- **PROVIDED DATA**:
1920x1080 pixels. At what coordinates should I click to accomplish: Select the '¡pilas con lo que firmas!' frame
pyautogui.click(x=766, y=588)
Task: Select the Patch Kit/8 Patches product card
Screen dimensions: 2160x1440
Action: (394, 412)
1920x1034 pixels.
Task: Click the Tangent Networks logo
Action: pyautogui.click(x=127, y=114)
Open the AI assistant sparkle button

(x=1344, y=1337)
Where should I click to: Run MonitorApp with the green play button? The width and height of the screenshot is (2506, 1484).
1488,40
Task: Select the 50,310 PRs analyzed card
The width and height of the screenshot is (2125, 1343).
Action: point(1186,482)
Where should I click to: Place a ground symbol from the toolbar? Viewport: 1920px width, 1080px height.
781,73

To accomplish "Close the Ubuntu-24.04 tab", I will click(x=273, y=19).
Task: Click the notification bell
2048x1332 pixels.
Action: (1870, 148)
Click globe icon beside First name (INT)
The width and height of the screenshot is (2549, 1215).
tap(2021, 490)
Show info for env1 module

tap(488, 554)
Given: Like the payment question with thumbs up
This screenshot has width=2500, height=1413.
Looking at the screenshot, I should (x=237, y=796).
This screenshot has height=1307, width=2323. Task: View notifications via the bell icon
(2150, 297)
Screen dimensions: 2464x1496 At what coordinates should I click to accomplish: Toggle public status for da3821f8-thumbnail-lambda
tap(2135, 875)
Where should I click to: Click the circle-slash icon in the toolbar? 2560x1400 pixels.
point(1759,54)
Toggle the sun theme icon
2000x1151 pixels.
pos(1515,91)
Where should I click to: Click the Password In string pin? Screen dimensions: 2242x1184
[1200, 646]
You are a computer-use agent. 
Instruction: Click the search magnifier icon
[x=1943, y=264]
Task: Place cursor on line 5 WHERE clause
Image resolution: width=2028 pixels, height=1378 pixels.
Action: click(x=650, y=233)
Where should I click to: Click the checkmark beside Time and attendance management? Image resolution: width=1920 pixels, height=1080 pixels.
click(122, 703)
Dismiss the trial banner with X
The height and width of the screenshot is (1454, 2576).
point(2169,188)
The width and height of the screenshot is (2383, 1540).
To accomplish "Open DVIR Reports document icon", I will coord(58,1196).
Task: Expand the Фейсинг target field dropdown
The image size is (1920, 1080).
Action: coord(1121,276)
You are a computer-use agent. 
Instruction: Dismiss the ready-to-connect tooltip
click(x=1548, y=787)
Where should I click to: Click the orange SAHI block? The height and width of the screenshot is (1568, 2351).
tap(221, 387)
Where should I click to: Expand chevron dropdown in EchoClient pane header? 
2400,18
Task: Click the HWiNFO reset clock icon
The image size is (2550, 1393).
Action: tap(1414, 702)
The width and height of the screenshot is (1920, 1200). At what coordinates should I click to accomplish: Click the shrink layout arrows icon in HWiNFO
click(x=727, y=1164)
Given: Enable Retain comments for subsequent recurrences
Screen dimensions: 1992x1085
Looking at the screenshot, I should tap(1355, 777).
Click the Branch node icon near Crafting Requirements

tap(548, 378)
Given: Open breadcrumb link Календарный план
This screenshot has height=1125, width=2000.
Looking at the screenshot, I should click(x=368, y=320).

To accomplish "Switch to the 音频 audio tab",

- **THE PROBLEM**:
Output the data above without altering a line.

- **WRITTEN ANSWER**:
1920x1080 pixels. At what coordinates should I click to accomplish: Select the '¡pilas con lo que firmas!' frame
pyautogui.click(x=766, y=588)
Task: Select the Patch Kit/8 Patches product card
Screen dimensions: 2160x1440
Action: (394, 412)
1920x1034 pixels.
Task: Click the Tangent Networks logo
Action: pyautogui.click(x=127, y=114)
Open the AI assistant sparkle button

(x=1344, y=1337)
Where should I click to: Run MonitorApp with the green play button? The width and height of the screenshot is (2506, 1484).
1488,40
Task: Select the 50,310 PRs analyzed card
The width and height of the screenshot is (2125, 1343).
Action: point(1186,482)
Where should I click to: Place a ground symbol from the toolbar? Viewport: 1920px width, 1080px height.
781,73

To accomplish "Close the Ubuntu-24.04 tab", I will click(x=273, y=19).
Task: Click the notification bell
2048x1332 pixels.
Action: (1870, 148)
Click globe icon beside First name (INT)
The width and height of the screenshot is (2549, 1215).
tap(2021, 490)
Show info for env1 module

tap(488, 554)
Given: Like the payment question with thumbs up
This screenshot has width=2500, height=1413.
Looking at the screenshot, I should (x=237, y=796).
This screenshot has height=1307, width=2323. Task: View notifications via the bell icon
(2150, 297)
Screen dimensions: 2464x1496 At what coordinates should I click to accomplish: Toggle public status for da3821f8-thumbnail-lambda
tap(2135, 875)
Where should I click to: Click the circle-slash icon in the toolbar? 2560x1400 pixels.
point(1759,54)
Toggle the sun theme icon
2000x1151 pixels.
pos(1515,91)
Where should I click to: Click the Password In string pin? Screen dimensions: 2242x1184
[1200, 646]
You are a computer-use agent. 
Instruction: Click the search magnifier icon
[x=1943, y=264]
Task: Place cursor on line 5 WHERE clause
Image resolution: width=2028 pixels, height=1378 pixels.
Action: click(x=650, y=233)
Where should I click to: Click the checkmark beside Time and attendance management? Image resolution: width=1920 pixels, height=1080 pixels.
click(122, 703)
Dismiss the trial banner with X
The height and width of the screenshot is (1454, 2576).
point(2169,188)
The width and height of the screenshot is (2383, 1540).
To accomplish "Open DVIR Reports document icon", I will coord(58,1196).
Task: Expand the Фейсинг target field dropdown
The image size is (1920, 1080).
Action: coord(1121,276)
You are a computer-use agent. 
Instruction: Dismiss the ready-to-connect tooltip
click(x=1548, y=787)
Where should I click to: Click the orange SAHI block? The height and width of the screenshot is (1568, 2351).
tap(221, 387)
Where should I click to: Expand chevron dropdown in EchoClient pane header? 
2400,18
Task: Click the HWiNFO reset clock icon
The image size is (2550, 1393).
Action: tap(1414, 702)
The width and height of the screenshot is (1920, 1200). At what coordinates should I click to accomplish: Click the shrink layout arrows icon in HWiNFO
click(x=727, y=1164)
Given: Enable Retain comments for subsequent recurrences
Screen dimensions: 1992x1085
Looking at the screenshot, I should tap(1355, 777).
Click the Branch node icon near Crafting Requirements

tap(548, 378)
Given: Open breadcrumb link Календарный план
This screenshot has height=1125, width=2000.
Looking at the screenshot, I should click(x=368, y=320).

To accomplish "Switch to the 音频 audio tab",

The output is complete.